Toward the end of working on Defiant, my sister sat on the couch beside me till 3 AM, all but holding my hand. When I reached a point where I wanted to scream, she helped me stay focused.

“I fucking hate myself!” I would shout. “I can’t write at all. Why in the hell did I ever think that I could write books? I should toss my computer in the trash and get a job at Burger King!”

And she would say in a deadpan voice, “Another glimpse at the productive inner monologue of Pamela Clare.”

Have I ever mentioned how much I love her?

Yesterday, she sent me this parable:

“A fight is going on inside me,” said an old man to his son. “It is a terrible fight between two wolves. One wolf is evil.
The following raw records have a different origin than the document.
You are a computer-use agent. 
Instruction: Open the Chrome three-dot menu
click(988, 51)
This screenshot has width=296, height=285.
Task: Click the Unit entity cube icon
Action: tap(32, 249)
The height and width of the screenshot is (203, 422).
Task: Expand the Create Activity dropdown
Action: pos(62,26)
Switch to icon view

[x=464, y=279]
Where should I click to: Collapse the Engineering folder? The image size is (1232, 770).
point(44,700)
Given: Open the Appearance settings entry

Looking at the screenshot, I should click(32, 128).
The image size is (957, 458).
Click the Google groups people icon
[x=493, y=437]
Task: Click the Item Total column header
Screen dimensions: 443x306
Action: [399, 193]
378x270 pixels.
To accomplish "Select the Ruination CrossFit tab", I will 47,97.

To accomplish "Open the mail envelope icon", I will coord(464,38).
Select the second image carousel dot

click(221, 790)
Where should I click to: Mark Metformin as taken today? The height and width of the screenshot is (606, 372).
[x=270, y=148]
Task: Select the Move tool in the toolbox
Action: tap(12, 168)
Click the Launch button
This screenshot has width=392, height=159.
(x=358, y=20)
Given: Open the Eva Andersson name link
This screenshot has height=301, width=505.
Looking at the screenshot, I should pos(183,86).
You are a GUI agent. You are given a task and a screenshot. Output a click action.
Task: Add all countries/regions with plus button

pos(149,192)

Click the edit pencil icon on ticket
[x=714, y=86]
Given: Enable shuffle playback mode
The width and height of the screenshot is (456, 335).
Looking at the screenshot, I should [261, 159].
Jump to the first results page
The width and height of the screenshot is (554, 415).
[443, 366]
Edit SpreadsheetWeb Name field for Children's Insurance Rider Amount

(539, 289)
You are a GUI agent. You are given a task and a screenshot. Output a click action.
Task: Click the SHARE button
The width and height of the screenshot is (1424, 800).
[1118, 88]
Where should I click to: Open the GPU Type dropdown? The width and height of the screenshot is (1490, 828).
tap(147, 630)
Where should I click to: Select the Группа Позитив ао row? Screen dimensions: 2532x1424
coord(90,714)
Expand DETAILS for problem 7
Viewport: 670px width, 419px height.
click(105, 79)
He is anger, envy, sorrow, regret, greed, arrogance, self-pity, guilt, resentment, inferiority, lies, false pride, superiority, and ego. The other wolf is good. He is joy, peace, love, hope, serenity, humility, kindness, benevolence, empathy, generosity, truth, compassion, and faith. The same fight is going on inside you.”

The son thought about it for a minute and then asked, “Which wolf will win?”

The old man replied simply, “The one you feed.” 




I’m going through a huge life change right now. More than that, I’m having to face once and for all the wounded part of myself and heal it so that the fear and pain don’t control my emotional life. I have to take control of that inner voice and turn it toward a higher purpose.

I need to quit believing the lies Grima Pam-Tongue tells me. I need to feed the right wolf.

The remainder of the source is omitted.